This task calls for copying every line in the data below that contains the word "search".

BEGIN

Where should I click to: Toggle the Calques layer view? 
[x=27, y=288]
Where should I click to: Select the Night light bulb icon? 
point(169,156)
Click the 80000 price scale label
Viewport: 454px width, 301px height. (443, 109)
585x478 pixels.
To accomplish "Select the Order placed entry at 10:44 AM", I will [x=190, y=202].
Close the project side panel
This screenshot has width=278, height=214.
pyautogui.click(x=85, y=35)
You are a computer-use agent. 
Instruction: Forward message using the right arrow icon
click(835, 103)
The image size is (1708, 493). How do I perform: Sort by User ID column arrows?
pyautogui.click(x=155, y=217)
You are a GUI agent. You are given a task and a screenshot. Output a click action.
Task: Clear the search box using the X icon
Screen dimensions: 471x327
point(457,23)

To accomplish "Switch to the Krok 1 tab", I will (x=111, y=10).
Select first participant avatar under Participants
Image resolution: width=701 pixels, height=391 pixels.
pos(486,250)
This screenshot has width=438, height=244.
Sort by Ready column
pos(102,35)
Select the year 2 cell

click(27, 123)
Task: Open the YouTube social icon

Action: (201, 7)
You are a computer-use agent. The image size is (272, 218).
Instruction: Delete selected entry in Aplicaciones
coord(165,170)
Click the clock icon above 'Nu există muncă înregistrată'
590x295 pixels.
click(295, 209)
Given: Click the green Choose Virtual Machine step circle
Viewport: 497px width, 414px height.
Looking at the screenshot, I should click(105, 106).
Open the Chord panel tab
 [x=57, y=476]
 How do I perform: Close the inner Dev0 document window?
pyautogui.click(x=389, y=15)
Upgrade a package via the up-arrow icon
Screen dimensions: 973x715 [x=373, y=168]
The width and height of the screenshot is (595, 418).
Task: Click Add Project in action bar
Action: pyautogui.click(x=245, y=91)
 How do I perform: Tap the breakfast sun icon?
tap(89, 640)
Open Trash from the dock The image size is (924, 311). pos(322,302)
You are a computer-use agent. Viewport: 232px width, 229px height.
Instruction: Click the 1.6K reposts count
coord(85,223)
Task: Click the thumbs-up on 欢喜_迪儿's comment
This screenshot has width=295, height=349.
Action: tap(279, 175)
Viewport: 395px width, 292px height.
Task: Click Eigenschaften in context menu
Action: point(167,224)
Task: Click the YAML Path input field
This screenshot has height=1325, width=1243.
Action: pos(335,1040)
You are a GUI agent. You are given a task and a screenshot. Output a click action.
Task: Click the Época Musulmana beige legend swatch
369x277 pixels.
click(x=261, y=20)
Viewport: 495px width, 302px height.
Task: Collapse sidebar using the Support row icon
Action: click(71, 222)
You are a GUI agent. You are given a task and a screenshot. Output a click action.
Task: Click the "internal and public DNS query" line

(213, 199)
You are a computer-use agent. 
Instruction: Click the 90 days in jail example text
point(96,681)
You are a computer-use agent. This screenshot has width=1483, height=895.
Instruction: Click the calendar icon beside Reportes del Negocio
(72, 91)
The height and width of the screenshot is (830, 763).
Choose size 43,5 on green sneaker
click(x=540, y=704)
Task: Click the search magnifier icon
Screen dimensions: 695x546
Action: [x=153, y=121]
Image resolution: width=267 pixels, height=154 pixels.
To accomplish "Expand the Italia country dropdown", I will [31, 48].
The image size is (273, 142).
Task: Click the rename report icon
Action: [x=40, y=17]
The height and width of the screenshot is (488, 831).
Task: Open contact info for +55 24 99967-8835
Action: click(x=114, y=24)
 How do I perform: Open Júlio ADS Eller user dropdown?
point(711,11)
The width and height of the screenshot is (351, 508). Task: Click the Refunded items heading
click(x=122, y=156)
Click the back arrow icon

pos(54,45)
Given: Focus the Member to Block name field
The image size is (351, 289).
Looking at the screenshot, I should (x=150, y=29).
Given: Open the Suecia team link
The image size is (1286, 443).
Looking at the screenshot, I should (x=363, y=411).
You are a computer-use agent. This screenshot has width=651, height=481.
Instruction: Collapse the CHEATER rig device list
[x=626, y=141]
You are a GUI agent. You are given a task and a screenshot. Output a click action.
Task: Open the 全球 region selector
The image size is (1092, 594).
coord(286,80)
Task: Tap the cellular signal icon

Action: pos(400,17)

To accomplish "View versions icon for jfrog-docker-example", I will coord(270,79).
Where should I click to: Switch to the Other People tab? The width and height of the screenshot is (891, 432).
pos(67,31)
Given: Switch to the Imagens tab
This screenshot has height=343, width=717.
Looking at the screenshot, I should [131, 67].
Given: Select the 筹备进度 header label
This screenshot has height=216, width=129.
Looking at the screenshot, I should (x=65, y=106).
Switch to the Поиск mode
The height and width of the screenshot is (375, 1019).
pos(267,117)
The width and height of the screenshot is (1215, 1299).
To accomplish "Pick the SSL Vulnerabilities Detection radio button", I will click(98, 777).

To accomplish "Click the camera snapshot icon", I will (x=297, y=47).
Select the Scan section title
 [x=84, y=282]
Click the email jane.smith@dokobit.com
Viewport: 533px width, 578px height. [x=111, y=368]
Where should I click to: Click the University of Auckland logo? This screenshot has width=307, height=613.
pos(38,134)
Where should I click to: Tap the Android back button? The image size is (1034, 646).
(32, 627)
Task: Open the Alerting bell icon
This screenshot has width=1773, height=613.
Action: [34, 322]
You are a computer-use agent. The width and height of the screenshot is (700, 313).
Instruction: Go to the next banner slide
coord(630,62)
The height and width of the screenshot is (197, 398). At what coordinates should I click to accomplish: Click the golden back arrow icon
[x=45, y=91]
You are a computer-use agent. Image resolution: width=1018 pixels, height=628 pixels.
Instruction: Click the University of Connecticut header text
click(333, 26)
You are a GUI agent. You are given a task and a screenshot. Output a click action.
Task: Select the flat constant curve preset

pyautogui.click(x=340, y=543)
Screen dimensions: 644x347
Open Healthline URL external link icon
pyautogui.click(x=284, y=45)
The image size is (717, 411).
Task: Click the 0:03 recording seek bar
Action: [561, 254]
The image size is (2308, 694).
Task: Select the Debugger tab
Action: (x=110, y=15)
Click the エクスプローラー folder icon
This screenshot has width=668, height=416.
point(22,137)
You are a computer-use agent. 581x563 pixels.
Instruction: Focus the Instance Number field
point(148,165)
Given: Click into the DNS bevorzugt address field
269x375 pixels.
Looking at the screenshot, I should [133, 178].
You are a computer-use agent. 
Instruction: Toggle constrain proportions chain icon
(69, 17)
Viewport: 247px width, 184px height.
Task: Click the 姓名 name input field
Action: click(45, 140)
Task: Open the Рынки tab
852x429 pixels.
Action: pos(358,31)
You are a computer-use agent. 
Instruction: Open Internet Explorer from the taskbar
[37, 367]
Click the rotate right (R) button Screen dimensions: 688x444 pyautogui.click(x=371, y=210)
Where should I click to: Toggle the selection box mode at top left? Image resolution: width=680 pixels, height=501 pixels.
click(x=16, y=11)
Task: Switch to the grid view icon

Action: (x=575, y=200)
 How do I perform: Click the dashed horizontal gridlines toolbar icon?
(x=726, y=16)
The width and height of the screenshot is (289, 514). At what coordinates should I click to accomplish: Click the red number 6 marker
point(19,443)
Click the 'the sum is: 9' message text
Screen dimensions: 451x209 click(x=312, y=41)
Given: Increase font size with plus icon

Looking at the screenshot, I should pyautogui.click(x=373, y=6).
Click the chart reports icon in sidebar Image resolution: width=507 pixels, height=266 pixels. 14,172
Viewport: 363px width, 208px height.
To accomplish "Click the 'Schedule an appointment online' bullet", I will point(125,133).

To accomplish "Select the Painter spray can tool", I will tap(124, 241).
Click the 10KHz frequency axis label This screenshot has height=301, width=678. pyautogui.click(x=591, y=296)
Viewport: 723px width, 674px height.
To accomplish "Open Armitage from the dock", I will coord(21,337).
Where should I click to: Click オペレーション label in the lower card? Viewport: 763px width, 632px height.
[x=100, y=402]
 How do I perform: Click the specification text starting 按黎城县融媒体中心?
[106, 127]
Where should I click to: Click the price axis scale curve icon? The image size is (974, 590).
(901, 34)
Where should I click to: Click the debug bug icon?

END

### Solved problem
Task: Clear the search box using the X icon
Task: Click the search magnifier icon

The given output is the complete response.